Several factors can explain the high invasive potential of the liofish in the Wider Caribbean: success in the colonization process, rapid reproduction and lack of predators in the area.

The first lionfish was reported in South Florida waters in 1985 with many additional sightings occurring until they were documented as established in the early 2000s and further distribution has reached most if not all of the Caribbean in the following decade (see figure 2).

Figure 2: Current distribution of invasive Lionfish in the Caribbean (Updated February 2013).

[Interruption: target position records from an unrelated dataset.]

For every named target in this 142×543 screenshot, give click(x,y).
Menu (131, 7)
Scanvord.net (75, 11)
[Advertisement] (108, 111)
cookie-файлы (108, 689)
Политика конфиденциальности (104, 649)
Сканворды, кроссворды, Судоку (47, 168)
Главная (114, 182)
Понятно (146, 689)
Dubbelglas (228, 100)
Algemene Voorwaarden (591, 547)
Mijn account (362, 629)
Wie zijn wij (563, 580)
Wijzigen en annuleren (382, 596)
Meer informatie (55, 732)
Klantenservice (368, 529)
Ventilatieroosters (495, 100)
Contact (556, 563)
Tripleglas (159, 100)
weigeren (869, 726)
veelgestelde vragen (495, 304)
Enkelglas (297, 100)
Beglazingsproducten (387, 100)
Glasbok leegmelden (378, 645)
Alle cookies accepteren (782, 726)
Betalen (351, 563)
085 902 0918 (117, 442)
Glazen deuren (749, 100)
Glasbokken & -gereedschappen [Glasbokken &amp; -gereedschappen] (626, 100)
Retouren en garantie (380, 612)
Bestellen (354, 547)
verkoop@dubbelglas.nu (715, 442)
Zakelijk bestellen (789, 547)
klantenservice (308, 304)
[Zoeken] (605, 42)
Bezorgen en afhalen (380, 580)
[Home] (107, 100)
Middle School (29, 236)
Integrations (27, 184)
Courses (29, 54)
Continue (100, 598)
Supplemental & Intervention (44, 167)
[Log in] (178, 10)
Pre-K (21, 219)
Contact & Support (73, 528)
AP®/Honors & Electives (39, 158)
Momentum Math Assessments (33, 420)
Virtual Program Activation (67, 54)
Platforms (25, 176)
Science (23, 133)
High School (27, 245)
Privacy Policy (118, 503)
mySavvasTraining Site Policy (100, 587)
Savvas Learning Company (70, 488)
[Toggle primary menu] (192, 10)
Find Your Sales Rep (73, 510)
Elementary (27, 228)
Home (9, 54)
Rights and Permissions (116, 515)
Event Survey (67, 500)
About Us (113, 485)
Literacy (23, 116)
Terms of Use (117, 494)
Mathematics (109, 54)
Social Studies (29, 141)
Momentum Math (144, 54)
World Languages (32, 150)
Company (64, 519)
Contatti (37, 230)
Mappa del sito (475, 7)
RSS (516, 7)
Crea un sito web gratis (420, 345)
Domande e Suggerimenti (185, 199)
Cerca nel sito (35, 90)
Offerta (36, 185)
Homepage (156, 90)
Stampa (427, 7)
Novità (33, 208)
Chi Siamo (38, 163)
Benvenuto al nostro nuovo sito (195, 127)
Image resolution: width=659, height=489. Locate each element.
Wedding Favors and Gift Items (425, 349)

Today, the lionfish has invaded all the Greater Antilles, the major part of the Lesser Antilles, and the continental countries bordering the Gulf of Mexico down to Central America and Latin America. Lionfish have become established outside of the Atlantic coast of the United States from Florida to Cape Hatteras, North Carolina, where apparently the cold waters (less than 16 ° C) are a barrier for them. The Gulf Stream carries the lionfish eggs, causing further dispersion along the Atlantic coast.
In their newly invaded range, Lionfish have been found to be generalist carnivores that consume more than 60 species of fish and many invertebrate species (crustaceans, molluscs), with prey up to half the lionfish’s body size, and many of the lionfish prey are commercially, recreationally, or ecologically important. The “naive” behaviour of Caribbean reef species compared with the one of the lionfish preys in its original range leads to high levels of predation. Furthermore and as mentioned before, native potential predators, with a few exceptions that are not all confirmed yet, exhibit avoidance for lionfish. The lionfish has very few parasites compared to native species.

On heavily invaded sites, lionfish have reduced their fish prey by up to 90% and continue to consume native fishes at unsustainable rates. Lionfish can reach densities over 200 adults per acre (500 per hectare), consuming more than 460,000 prey fish/acre/year.